Likewise are doubt and wrong perception. We do not see things properly. Something appears as something else. When there is cataract in the eyes, one moon is seen as two moons; a distant object appears as something else. Again, we see water in a mirage, when water is not actually there; we see a snake in the rope. To people suffering from jaundice, sweets taste bitter. So many other examples can be given of erroneous cognition and perception. All these are mental functions. In sleep also, the mind is there, though like a coiled snake. A snake that is in a corner, winding itself up, does not cease to be a snake. It is very much there. If we touch it, we will know what it is. The modifications of the mind are wound up for the night, and that is sleep. Or, it is like a court case that is adjourned to be heard the next day. That is sleep. A sleeping rogue is a rogue only. He will not become a saint, merely because he is sleeping. Even so, the mind may be sleeping; yet it is the mind. It is nothing but that. So, Patanjali is very cautious. He says that sleep is a function of the mind.
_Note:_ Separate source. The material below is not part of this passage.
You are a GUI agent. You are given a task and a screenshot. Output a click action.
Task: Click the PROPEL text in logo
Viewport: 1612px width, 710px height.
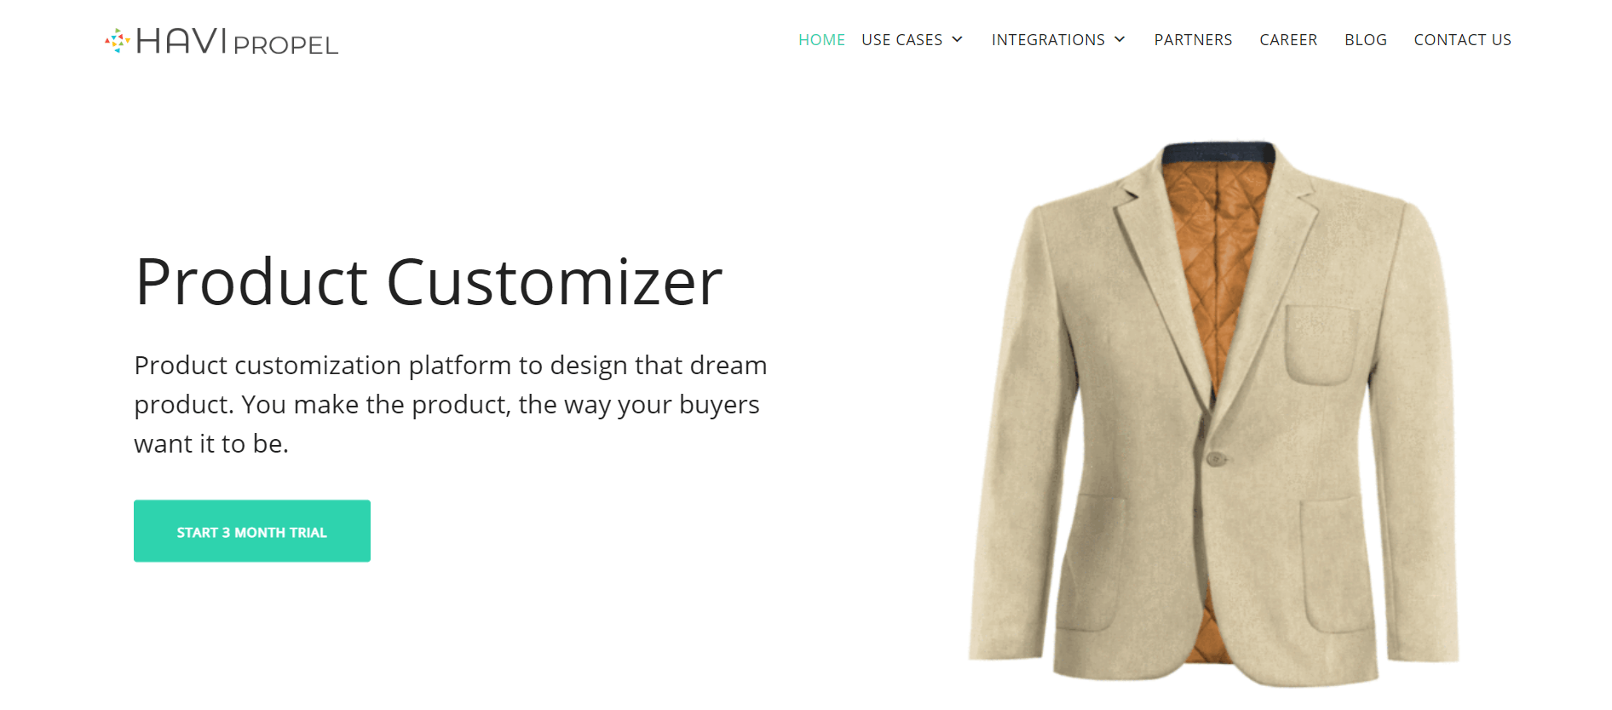(x=286, y=45)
It is a trick of the mind. It is a kind of manoeuvring which the mind conducts for its own purposes. And then there is memory. The mind sees and it remembers: "Yesterday, I saw this. Yesterday, this happened; the day before yesterday, something else happened." Memory also is a function of the mind. These functions of the mind do not cause us daily sorrow. That is why we are not even aware that these functions are taking place. We are not always aware that there is a process going on in the mind. When there is a building in front of me, I am just aware that there is a building in front. I do not make an analysis to know that there is a building in front. It is a spontaneous perception which is at once clear. All Aklishta Vrittis are of a similar nature. We are not aware of these mental perceptions, because they do not prick us like needles every moment, as the Klishta Vrittis do. So, it is necessary to exercise a greater caution in our understanding of the non-painful Vrittis than in the case of the painful ones.